▸ **Do this**
Gather every line of the data below that contains the word "Click". A line counts only if the capitalization matches.

▸ **Data for this task**
=======

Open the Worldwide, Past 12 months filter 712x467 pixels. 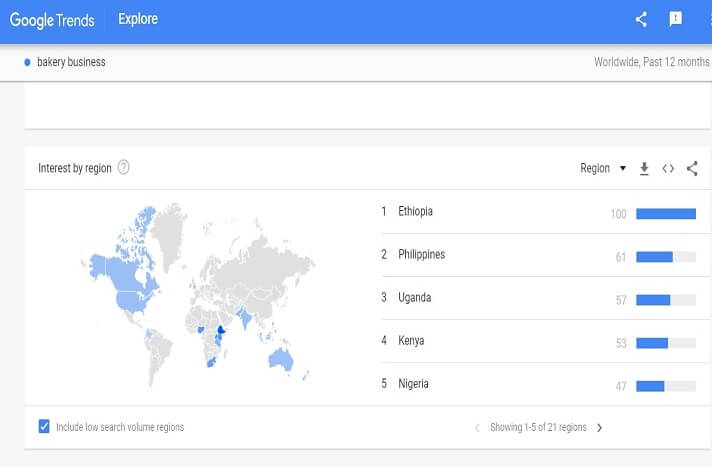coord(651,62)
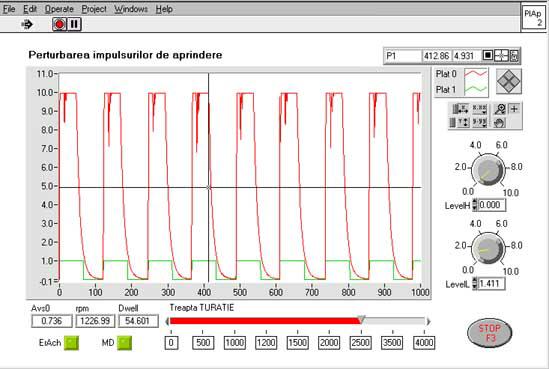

=======

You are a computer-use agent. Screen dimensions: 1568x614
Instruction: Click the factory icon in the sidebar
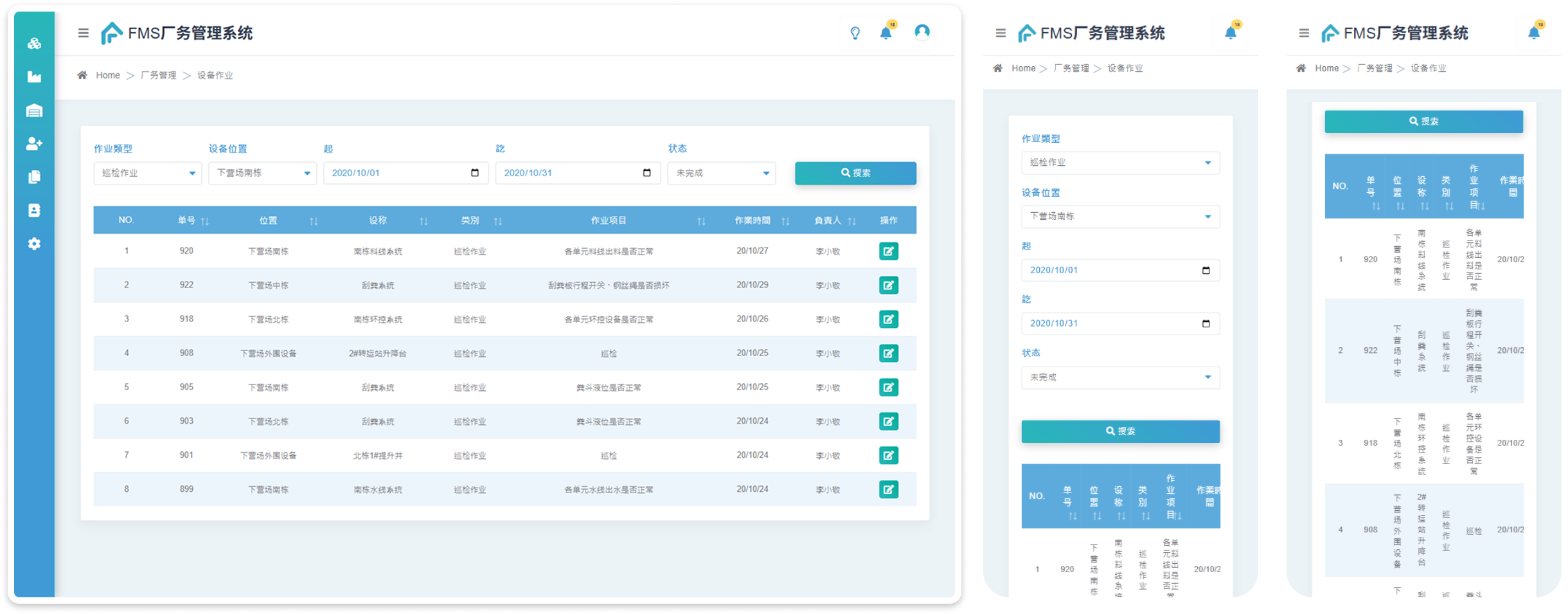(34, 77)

=======

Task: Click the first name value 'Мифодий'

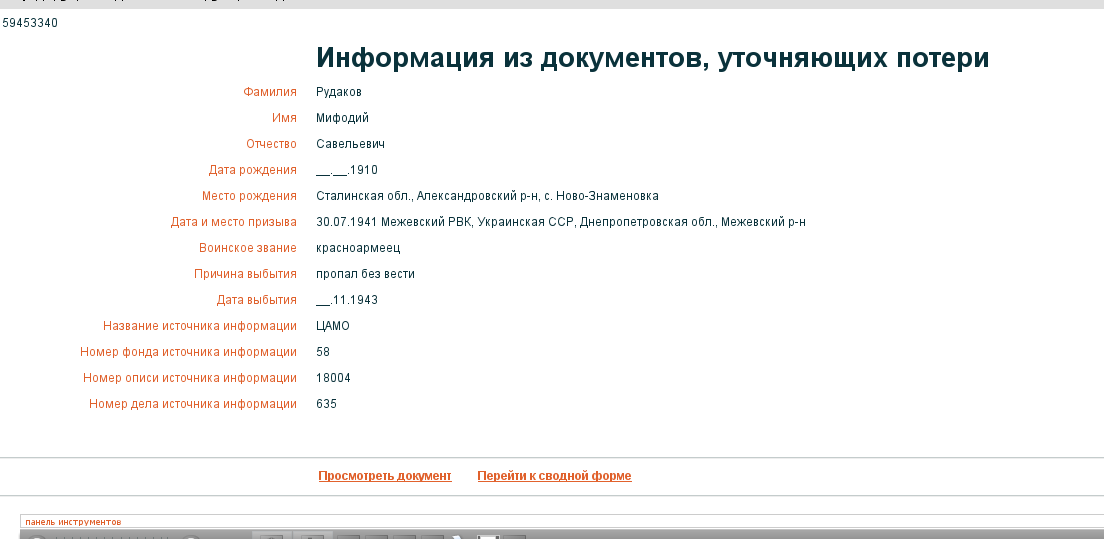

=======

▸ **Expected answer**
Instruction: Click the factory icon in the sidebar
Task: Click the first name value 'Мифодий'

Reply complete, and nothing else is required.